WORK TO COMPLETE: Please return all of the material exactly, with no line missing.

DATA RECORDS:
-- Opening Marker --
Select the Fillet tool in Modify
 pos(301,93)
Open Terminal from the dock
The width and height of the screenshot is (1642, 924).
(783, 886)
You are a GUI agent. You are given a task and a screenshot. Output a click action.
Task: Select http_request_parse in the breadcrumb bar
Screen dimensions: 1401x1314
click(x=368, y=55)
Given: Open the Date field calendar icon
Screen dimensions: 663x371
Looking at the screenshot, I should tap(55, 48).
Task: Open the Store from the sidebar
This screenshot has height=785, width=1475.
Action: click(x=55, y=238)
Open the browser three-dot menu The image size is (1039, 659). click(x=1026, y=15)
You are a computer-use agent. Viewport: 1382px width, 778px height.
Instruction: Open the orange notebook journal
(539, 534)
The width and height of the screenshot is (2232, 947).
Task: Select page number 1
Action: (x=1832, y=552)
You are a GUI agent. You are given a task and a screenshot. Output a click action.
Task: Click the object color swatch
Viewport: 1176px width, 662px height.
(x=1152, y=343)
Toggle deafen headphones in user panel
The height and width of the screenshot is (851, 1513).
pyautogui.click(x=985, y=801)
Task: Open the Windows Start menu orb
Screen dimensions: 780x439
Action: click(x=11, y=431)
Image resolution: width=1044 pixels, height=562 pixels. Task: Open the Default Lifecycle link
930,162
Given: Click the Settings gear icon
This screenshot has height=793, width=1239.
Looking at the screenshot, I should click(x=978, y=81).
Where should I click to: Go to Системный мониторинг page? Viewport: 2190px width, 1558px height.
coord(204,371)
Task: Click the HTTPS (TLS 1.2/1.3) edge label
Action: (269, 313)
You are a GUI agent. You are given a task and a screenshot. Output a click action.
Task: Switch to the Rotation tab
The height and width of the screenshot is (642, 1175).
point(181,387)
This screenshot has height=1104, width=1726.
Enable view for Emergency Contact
-- Closing Marker --
ANSWER:
Select the Fillet tool in Modify
 pos(301,93)
Open Terminal from the dock
The width and height of the screenshot is (1642, 924).
(783, 886)
You are a GUI agent. You are given a task and a screenshot. Output a click action.
Task: Select http_request_parse in the breadcrumb bar
Screen dimensions: 1401x1314
click(x=368, y=55)
Given: Open the Date field calendar icon
Screen dimensions: 663x371
Looking at the screenshot, I should tap(55, 48).
Task: Open the Store from the sidebar
This screenshot has height=785, width=1475.
Action: click(x=55, y=238)
Open the browser three-dot menu The image size is (1039, 659). click(x=1026, y=15)
You are a computer-use agent. Viewport: 1382px width, 778px height.
Instruction: Open the orange notebook journal
(539, 534)
The width and height of the screenshot is (2232, 947).
Task: Select page number 1
Action: (x=1832, y=552)
You are a GUI agent. You are given a task and a screenshot. Output a click action.
Task: Click the object color swatch
Viewport: 1176px width, 662px height.
(x=1152, y=343)
Toggle deafen headphones in user panel
The height and width of the screenshot is (851, 1513).
pyautogui.click(x=985, y=801)
Task: Open the Windows Start menu orb
Screen dimensions: 780x439
Action: click(x=11, y=431)
Image resolution: width=1044 pixels, height=562 pixels. Task: Open the Default Lifecycle link
930,162
Given: Click the Settings gear icon
This screenshot has height=793, width=1239.
Looking at the screenshot, I should click(x=978, y=81).
Where should I click to: Go to Системный мониторинг page? Viewport: 2190px width, 1558px height.
coord(204,371)
Task: Click the HTTPS (TLS 1.2/1.3) edge label
Action: (269, 313)
You are a GUI agent. You are given a task and a screenshot. Output a click action.
Task: Switch to the Rotation tab
The height and width of the screenshot is (642, 1175).
point(181,387)
This screenshot has height=1104, width=1726.
Enable view for Emergency Contact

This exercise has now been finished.